Na quarta-feira, o Departamento de Estado sediou o evento inaugural Ministerial de Minerais Críticos, atraindo a participação de países e organizações, incluindo o Reino Unido, a União Europeia, o Japão, a Índia, a Coreia do Sul, a Austrália e a República Democrática do Congo, de acordo com a BBC Technology. Os delegados se reuniram para discutir a disponibilidade e o acesso a minerais cruciais para a fabricação de tecnologias essenciais, de smartphones a armas.
A iniciativa dos EUA coincide com um novo relatório que destaca uma "recessão democrática" em todo o mundo. A Human Rights Watch (HRW) informou que quase três quartos da população global agora vivem sob governantes autocráticos, níveis não vistos desde a década de 1980, de acordo com o The Guardian. O relatório citou o crescente autoritarismo e abusos nos EUA, Rússia e China como ameaças à ordem global baseada em regras.
A instabilidade política e as preocupações com os direitos humanos também são evidentes em outras partes do mundo. Em Uganda, o líder da oposição Bobi Wine permanece escondido quase três semanas após uma eleição contestada, enquanto uma disputa nas redes sociais com o chefe militar do país aumenta, de acordo com o The Guardian. Wine alegou fraude em massa na eleição e pediu aos apoiadores que protestassem.

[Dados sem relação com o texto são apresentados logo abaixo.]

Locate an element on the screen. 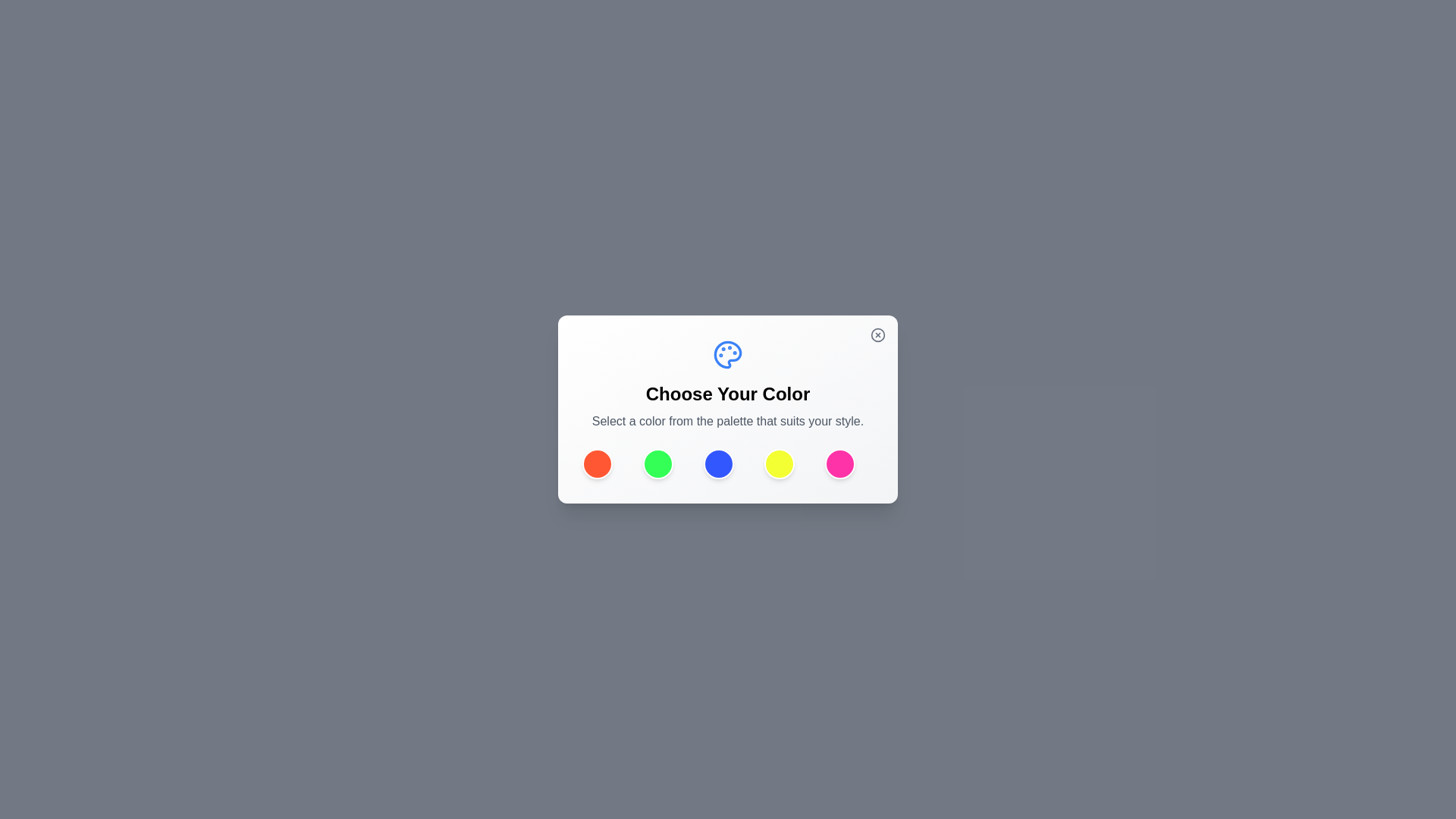 This screenshot has height=819, width=1456. the color button corresponding to blue is located at coordinates (718, 463).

Enquanto isso, na Venezuela, um associado próximo do deposto presidente Nicolás Maduro, Alex Saab, foi supostamente detido em Caracas durante uma operação conjunta da agência de inteligência da Venezuela e do FBI, de acordo com o The Guardian. Saab, um rico empresário colombiano-venezuelano, é considerado há muito tempo o testa de ferro de Maduro. No mesmo endereço, o bilionário magnata da mídia Raúl Gorrín também foi supostamente preso.

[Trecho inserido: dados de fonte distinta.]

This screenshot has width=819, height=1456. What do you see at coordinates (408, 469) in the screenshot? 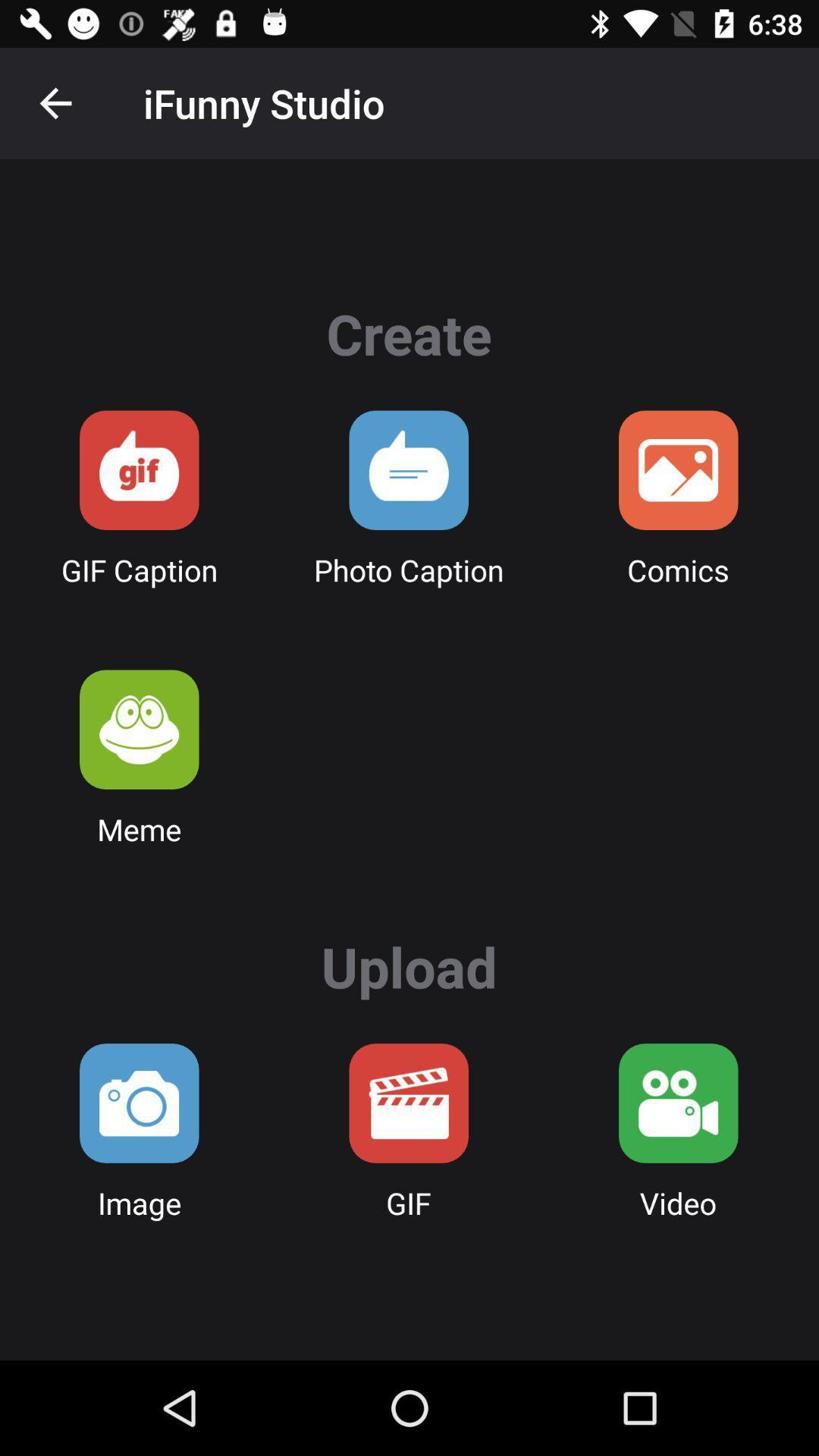
I see `create` at bounding box center [408, 469].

Aumentando as complexidades na Venezuela, o governo planeja transformar a notória prisão El Helicoide em Caracas em um centro cultural, de acordo com o The Guardian. Os críticos argumentam que essa medida apaga a longa história de repressão da Venezuela. El Helicoide, originalmente projetado como um shopping center drive-through na década de 1950, nunca foi concluído e se tornou uma prisão sob os regimes de Hugo Chávez e Nicolás Maduro.
O esforço dos EUA para garantir o fornecimento de minerais críticos, juntamente com as preocupações globais sobre direitos humanos e estabilidade política, ressalta os desafios interconectados que a comunidade internacional enfrenta.